La risa del comisario Jareño atronó el depósito de cadáveres e hizo subir la temperatura en un par de grados. El comisario no acostumbra a sonreír, pero sus carcajadas recuerdan a la música de fondo de un maremoto de mediana potencia. No se puede pasear una humanidad de metro noventa y cinco y un peso bruto de ciento diez kilos sobre unos zapatones del número cuarenta y seis y reír como Madonna. No estaría bien visto.
—Efectivamente, sois su debilidad. Anda, vete a casa, prefiero que cuando regrese García tú ya no estés aquí. Ya os reconciliaréis otro día; en realidad, sois dos buenos tipos.
Me imaginé al Sargento García con una aureola de santo clavada encima de su cara de paleto, y su cuerpo robusto y patizambo revestido de una túnica larga hasta los pies, pero no me convenció. Hum.
—Confío en tu habilidad, Humphrey.
—No te prometo nada, Jareño. Tú lo has dicho: la gente de este barrio adora el silencio. Pero lo intentaré.

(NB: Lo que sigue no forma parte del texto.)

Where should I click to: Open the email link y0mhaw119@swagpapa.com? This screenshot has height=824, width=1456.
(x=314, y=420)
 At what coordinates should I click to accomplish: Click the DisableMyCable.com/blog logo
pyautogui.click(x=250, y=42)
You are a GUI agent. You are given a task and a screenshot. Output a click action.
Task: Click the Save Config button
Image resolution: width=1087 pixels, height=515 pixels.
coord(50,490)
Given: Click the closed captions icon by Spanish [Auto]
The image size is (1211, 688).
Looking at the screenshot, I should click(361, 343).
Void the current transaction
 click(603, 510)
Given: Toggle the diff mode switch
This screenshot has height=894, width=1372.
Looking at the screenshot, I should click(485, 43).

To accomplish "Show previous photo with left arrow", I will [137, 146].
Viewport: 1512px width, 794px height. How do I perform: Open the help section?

Salí del frío del depósito de cadáveres a la gélida humedad de la calle desierta. Los chorizos de poca monta, que acostumbran a hacer de las primeras horas de la madrugada su horario habitual, habían desaparecido como si venteasen la presencia de la policía. De fondo se escuchaba el rumor de los coches de los últimos juerguistas regresando a casa. Había sido una de aquellas noches que luego no me gusta recordar, había perdido a un amigo y un bello sueño. Aunque eso sí, había un lado bueno en todo aquel asunto: los lazos de firme amistad que acababa de establecer con el Sargento García.
Caminé con las manos en los bolsillos. El amanecer reptaba por las calles y trepaba por las paredes. Los despertadores estaban listos para joder a los que dormían con placidez.